*Task to complete*
Omit the pictures. Transcribe exactly the lines below, from the one with "Instruction: Switch to" up to and including the last.

* * * * *

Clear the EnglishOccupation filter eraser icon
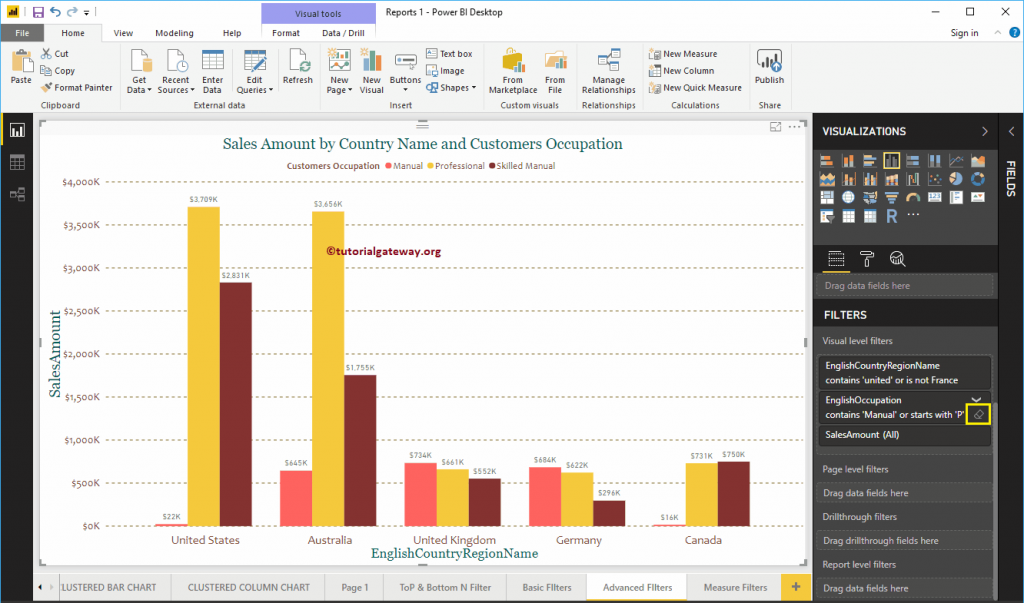click(978, 414)
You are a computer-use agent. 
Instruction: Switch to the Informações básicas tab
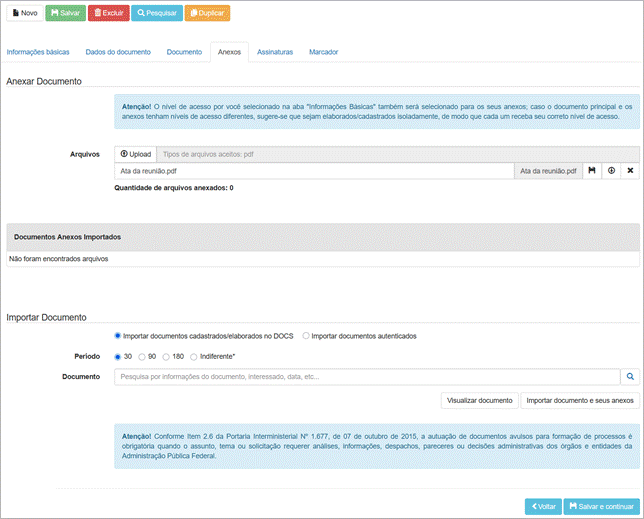click(38, 51)
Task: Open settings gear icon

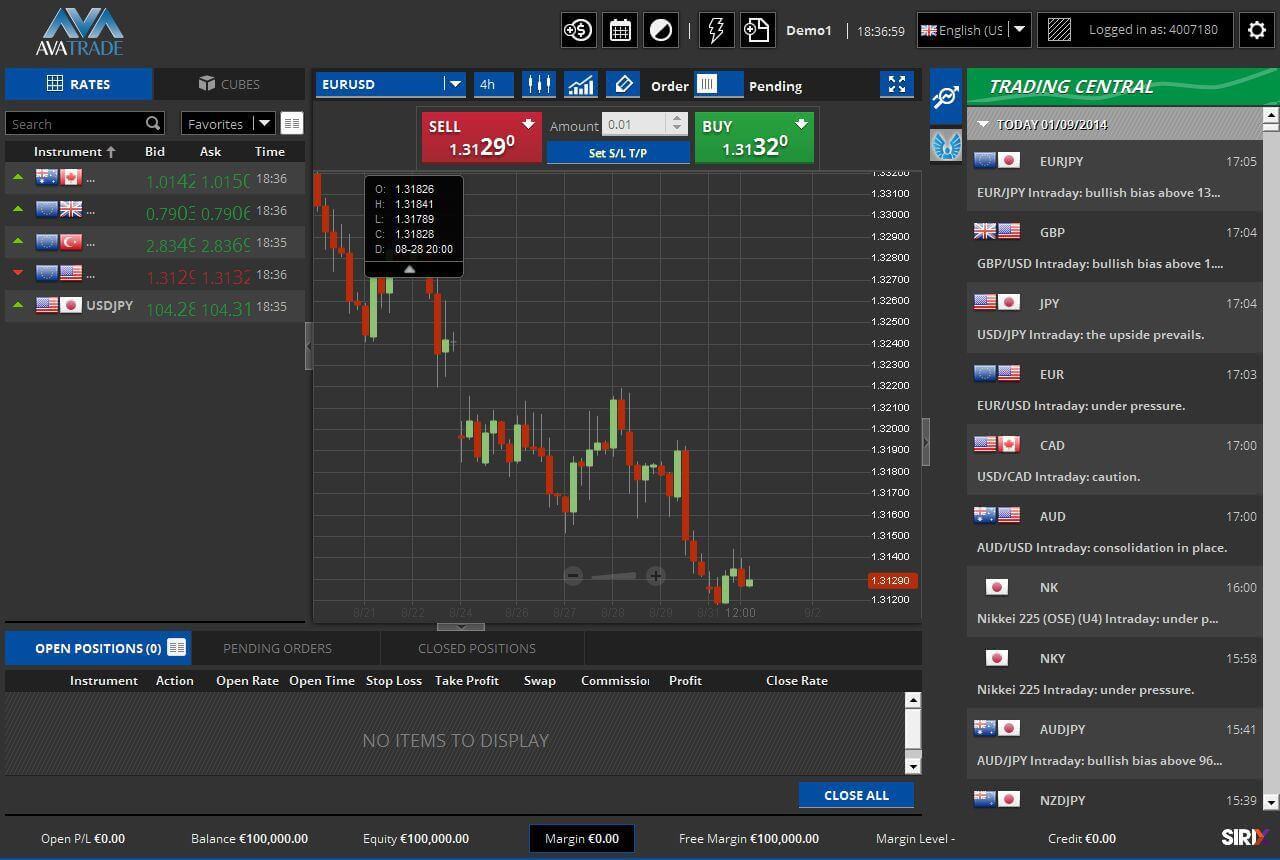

* * * * *

*Your solution*
Instruction: Switch to the Informações básicas tab
click(38, 51)
Task: Open settings gear icon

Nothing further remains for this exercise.